But despite such tools, many AI projects still disappoint, says Debra Logan of Gartner, a market-research firm. One big problem is data silos which reflect a firm’s internal boundaries. Different departments within a company, afraid of relinquishing power, are loth to share their data or change what they collect and how (making the point that data structures are often just thinly veiled power structures). This has kept many firms from developing a coherent “data strategy” that would ensure they actually collect and analyse the information they need to achieve their business goals.
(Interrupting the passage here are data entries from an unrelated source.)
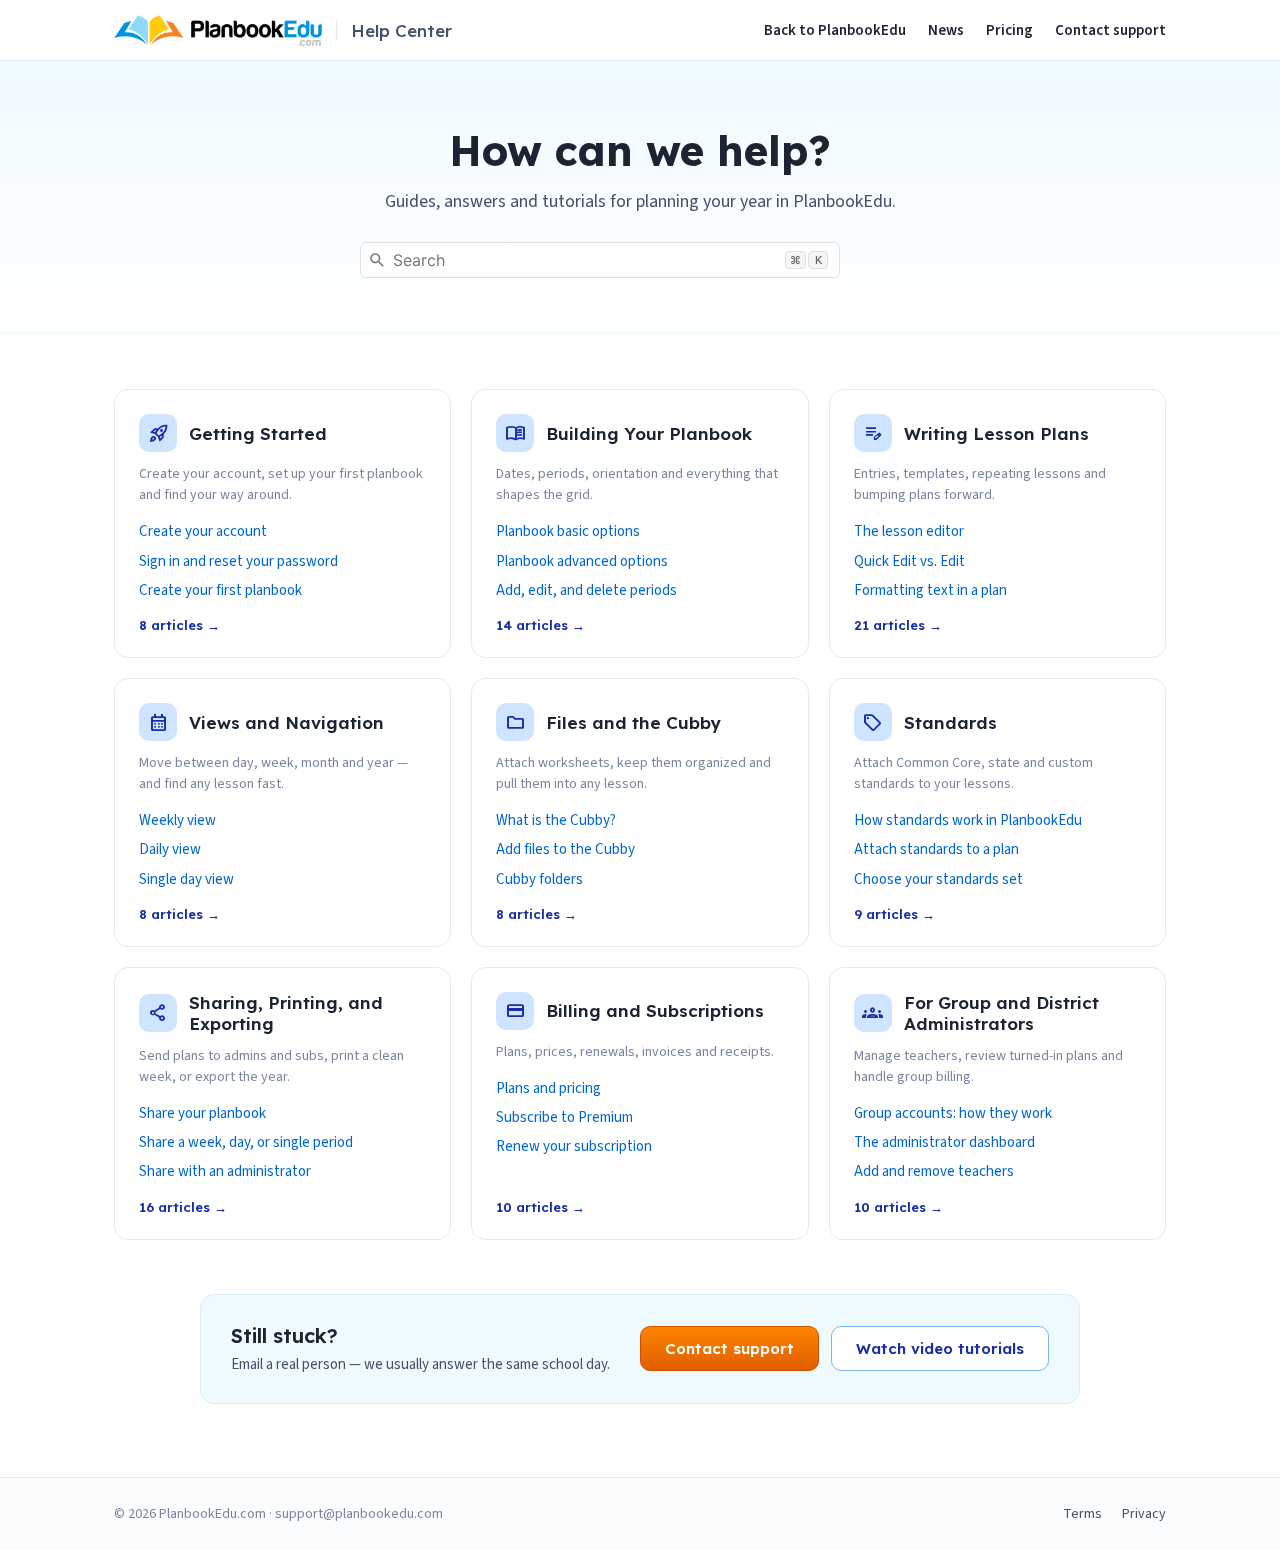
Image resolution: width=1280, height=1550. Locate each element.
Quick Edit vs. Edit (909, 562)
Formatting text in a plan (930, 591)
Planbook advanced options (582, 562)
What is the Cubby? (556, 821)
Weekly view (177, 821)
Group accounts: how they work (953, 1114)
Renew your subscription (574, 1147)
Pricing (1009, 30)
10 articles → (540, 1207)
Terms (1082, 1514)
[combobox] (600, 260)
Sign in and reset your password (238, 562)
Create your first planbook (220, 591)
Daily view (170, 850)
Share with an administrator (225, 1172)
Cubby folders (539, 880)
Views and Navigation (286, 722)
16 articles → (183, 1207)
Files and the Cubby (633, 722)
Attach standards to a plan (936, 850)
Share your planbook (202, 1114)
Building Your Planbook (649, 433)
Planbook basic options (568, 532)
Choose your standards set (938, 880)
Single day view (186, 880)
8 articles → (179, 625)
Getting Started (258, 433)
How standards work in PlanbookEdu (968, 821)
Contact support (1110, 30)
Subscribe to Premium (564, 1118)
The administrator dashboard (944, 1143)
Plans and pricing (548, 1089)
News (946, 30)
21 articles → (898, 625)
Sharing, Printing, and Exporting (286, 1013)
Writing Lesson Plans (996, 433)
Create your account (203, 532)
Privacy (1144, 1514)
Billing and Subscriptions (655, 1010)
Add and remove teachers (934, 1172)
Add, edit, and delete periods (586, 591)
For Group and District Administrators (1001, 1013)
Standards (950, 722)
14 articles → (540, 625)
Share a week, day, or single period (246, 1143)
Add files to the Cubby (565, 850)
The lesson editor (909, 532)
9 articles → (894, 914)
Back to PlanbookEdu (835, 30)
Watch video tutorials (940, 1348)
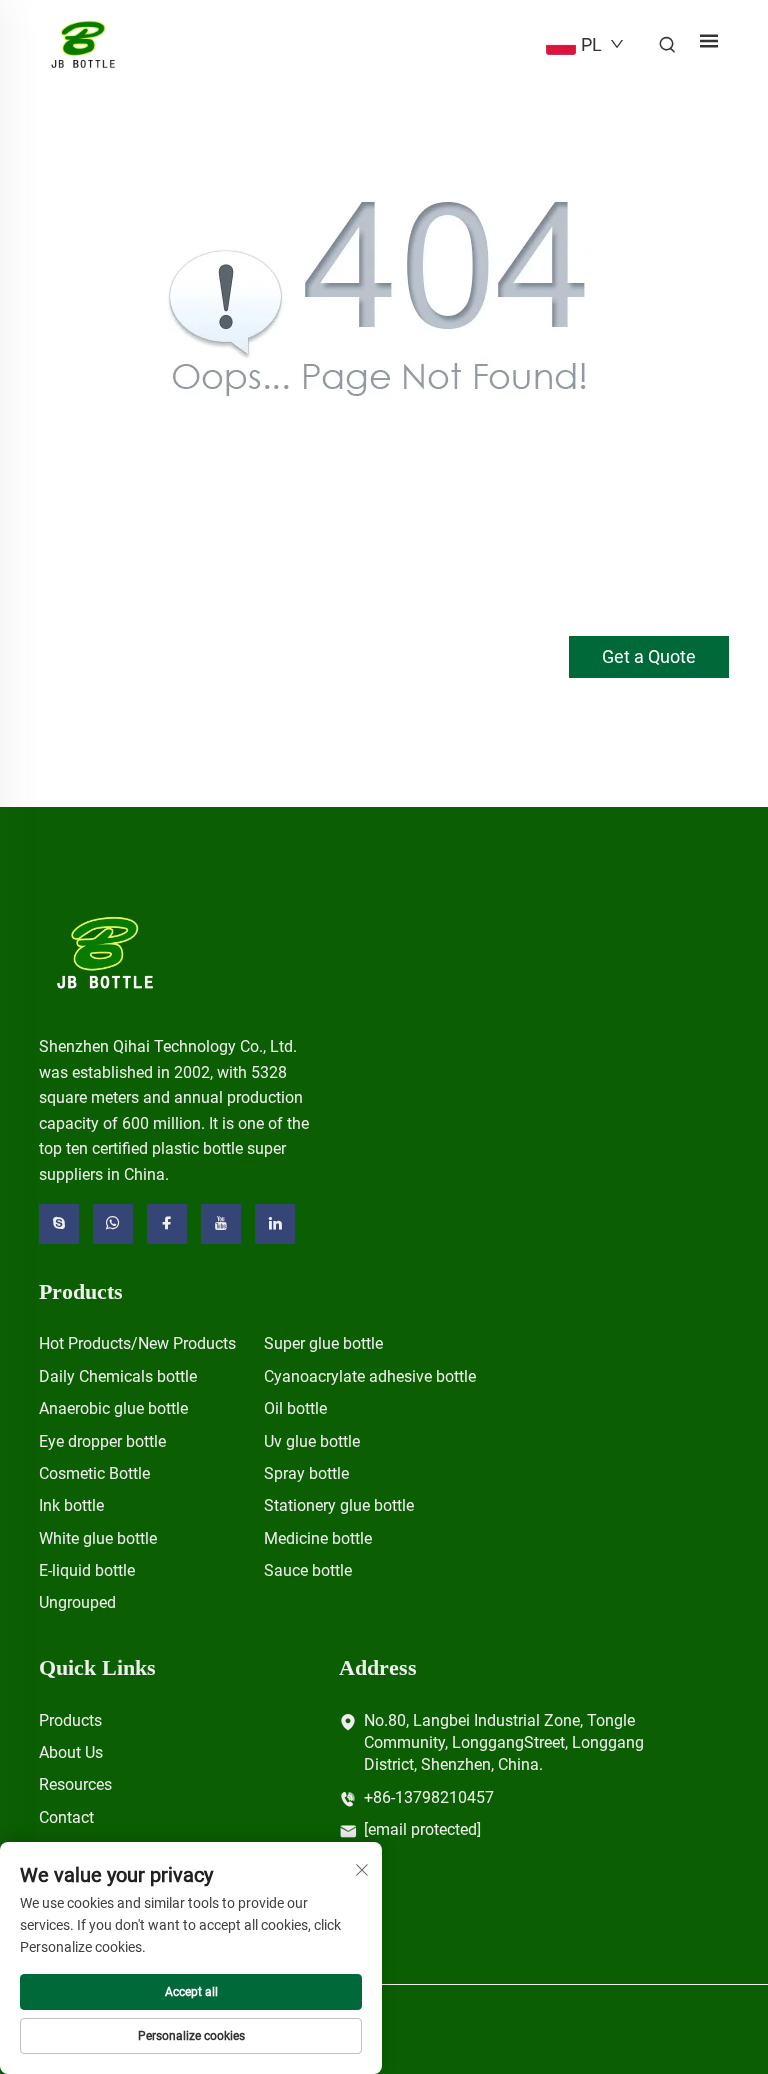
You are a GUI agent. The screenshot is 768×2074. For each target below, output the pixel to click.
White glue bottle (98, 1538)
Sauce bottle (308, 1570)
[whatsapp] (113, 1224)
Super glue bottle (323, 1343)
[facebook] (167, 1224)
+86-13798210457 (429, 1797)
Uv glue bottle (312, 1441)
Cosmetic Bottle (94, 1473)
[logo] (105, 951)
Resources (75, 1784)
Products (70, 1720)
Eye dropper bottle (102, 1441)
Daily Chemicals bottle (118, 1376)
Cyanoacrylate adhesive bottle (370, 1376)
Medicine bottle (318, 1538)
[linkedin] (275, 1224)
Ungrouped (77, 1602)
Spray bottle (306, 1473)
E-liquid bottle (87, 1570)
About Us (71, 1752)
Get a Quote (649, 656)
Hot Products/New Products (137, 1343)
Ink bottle (71, 1505)
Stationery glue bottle (339, 1505)
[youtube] (221, 1224)
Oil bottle (295, 1408)
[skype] (59, 1224)
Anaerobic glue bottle (113, 1408)
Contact (66, 1817)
To overcome such digital divisions, some companies have made organisational changes. A growing number have appointed a “chief data officer” who can knock heads together to ensure that the IT department and business units work together, which they must to build anything resembling an AI-assembly line. Yet changes at the top, as well as in technology, are not worth much, if the rest of the company is not ready. “Poor data literacy” is the second biggest barrier to corporate data projects, preceded only by “cultural challenges to accept change”, according to a recent survey by Gartner. Changing this does not mean that all employees have to become data scientists, but that they have a basic grasp of what data can be used for and what not, says Mike Potter, the chief technology officer of Qlik.
Data, he argues, are never neutral and must always be questioned: they may be collected for political reasons or in a way that hides things. “We all think that data are so objective,” he says, “but they are actually as interpretable as Shakespeare.” Despite all the tech, there may never be a single version of the truth. ■